В кармане обнаружил солдатскую книжку, на имя Гаврилюка Петра Захаровича, двадцатого года рождения. Пришлось её спрятать, так как, разница в годах была слишком большая. Быстро снял свой костюм и рубашку с галстуком. Переоделся, хотя и было неприятно надевать на себя одежду с убитого, и долго провозился с обувкой. Благо, размер был слегка великоват. Теперь нужно было подумать об оружии. Взял винтовку и передёрнул затвор. Оттуда выпал всего один патрон. В подсумках, карманах и сидоре было пусто, на дне окопа валялись только стреляные гильзы. ?Брать винтовку с одним патроном в надежде со временем разжиться ими? А если нарвусь на немцев? Увидев меня с оружием - сразу выстрелят. Нет, с одним патроном не навоюешь, а потом повезёт, и найду что-нибудь подходящее. И угораздило же меня попасть на войну! Интересно, какой сейчас год? Сорок первый или сорок второй? ?

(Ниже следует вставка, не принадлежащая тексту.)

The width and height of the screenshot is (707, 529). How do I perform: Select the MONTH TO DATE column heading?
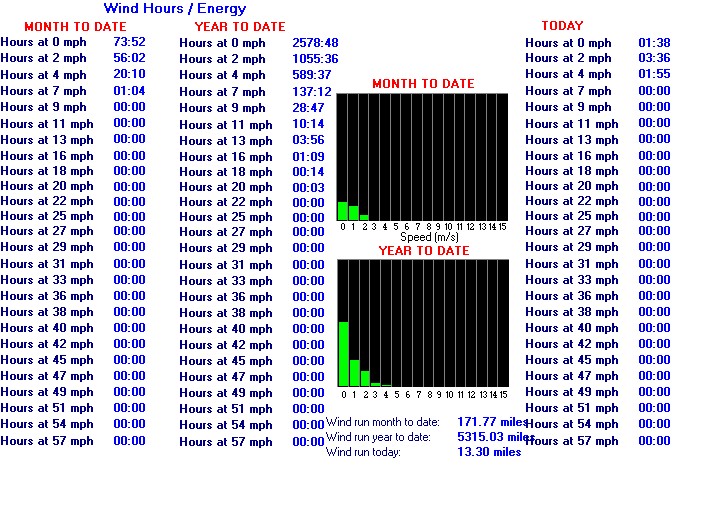click(75, 27)
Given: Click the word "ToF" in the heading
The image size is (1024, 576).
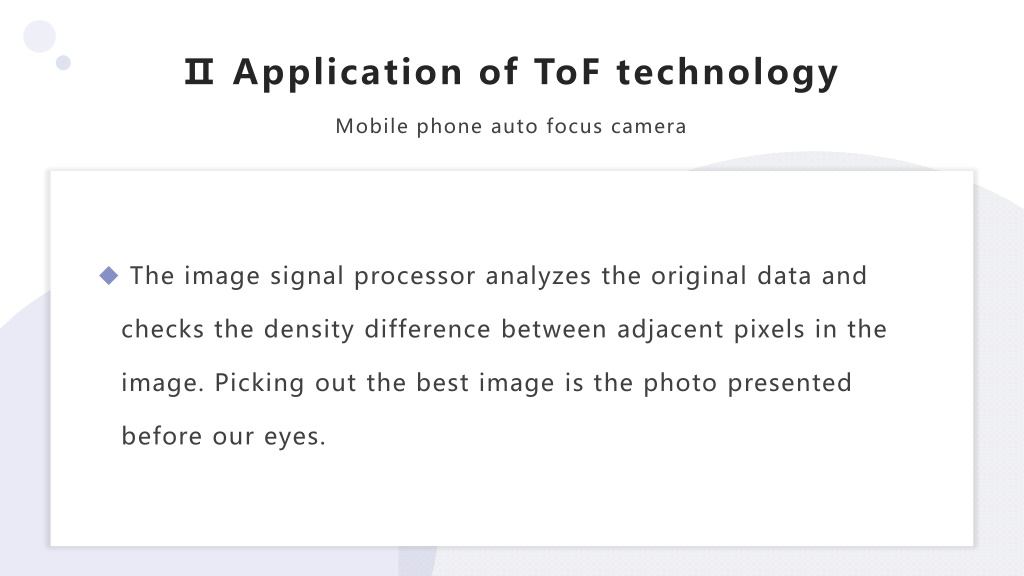Looking at the screenshot, I should click(x=567, y=72).
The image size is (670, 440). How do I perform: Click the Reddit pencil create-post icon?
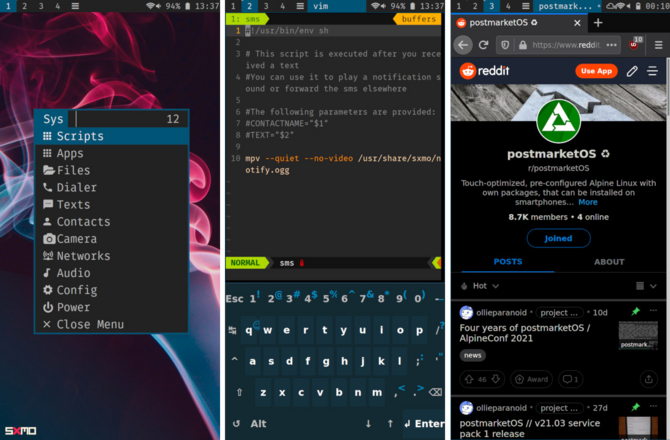[x=632, y=71]
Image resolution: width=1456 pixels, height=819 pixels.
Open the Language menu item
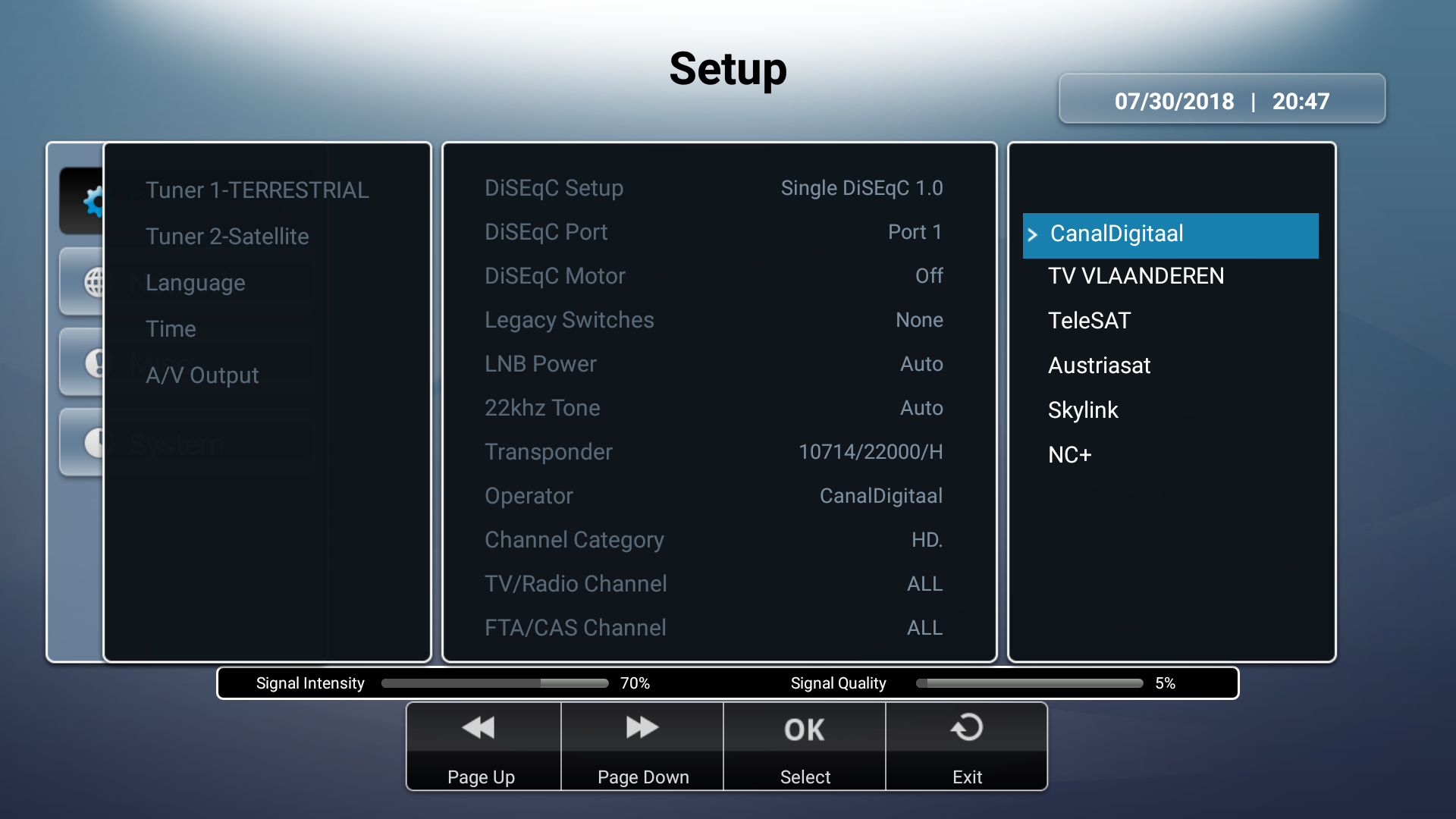pos(195,283)
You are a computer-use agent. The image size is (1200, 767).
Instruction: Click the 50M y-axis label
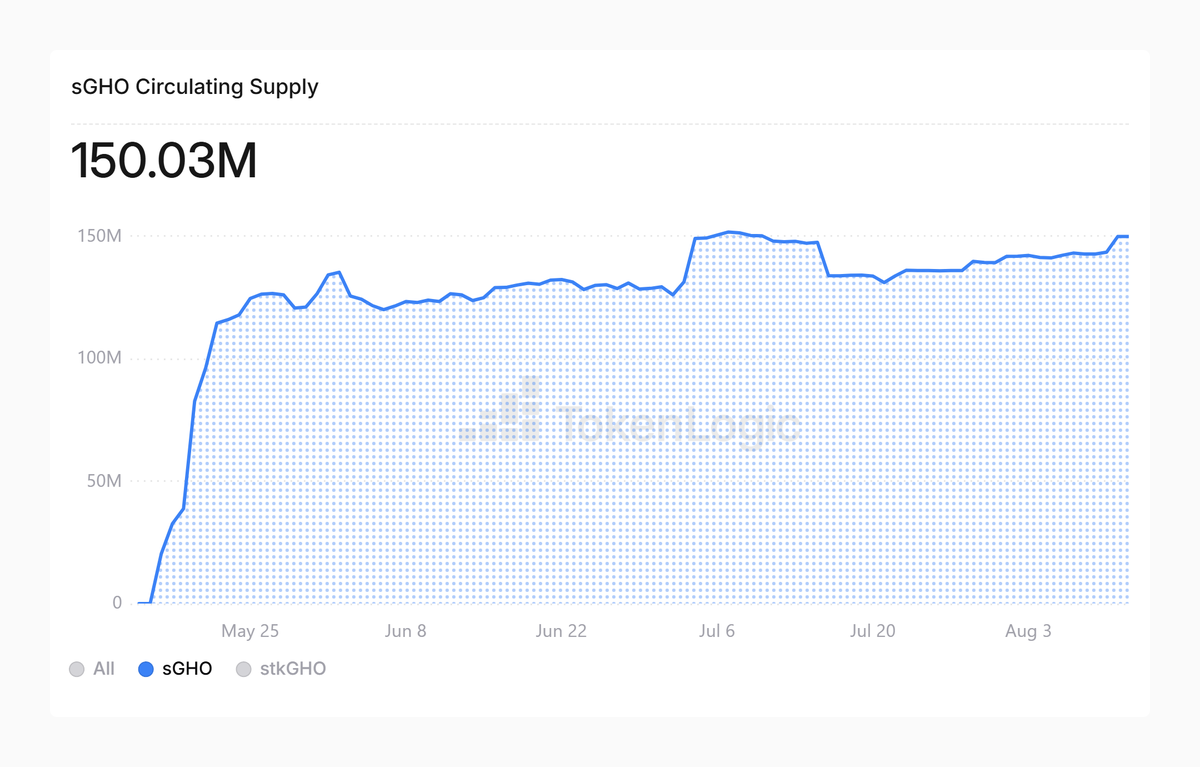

Но времени, чтобы обдумать этот вопрос, ему не дали немцы. На их позициях стихла стрельба, и оттуда появились шеренги солдат, которые под прикрытием брони, двинулись на позиции советских войск, откуда не раздавалось ни одного выстрела.
Калугин, пригибаясь, побежал на правый фланг, где не могло быть немцев, так, как там была низина, и между деревьев проглядывала вода. Вспомнил про свою одежду и быстро вернулся. Закапывать было нечем, пришлось слегка присыпать глиной, имевшейся под ногами, опасался высовываться из окопа, чтобы нагрести из бруствера.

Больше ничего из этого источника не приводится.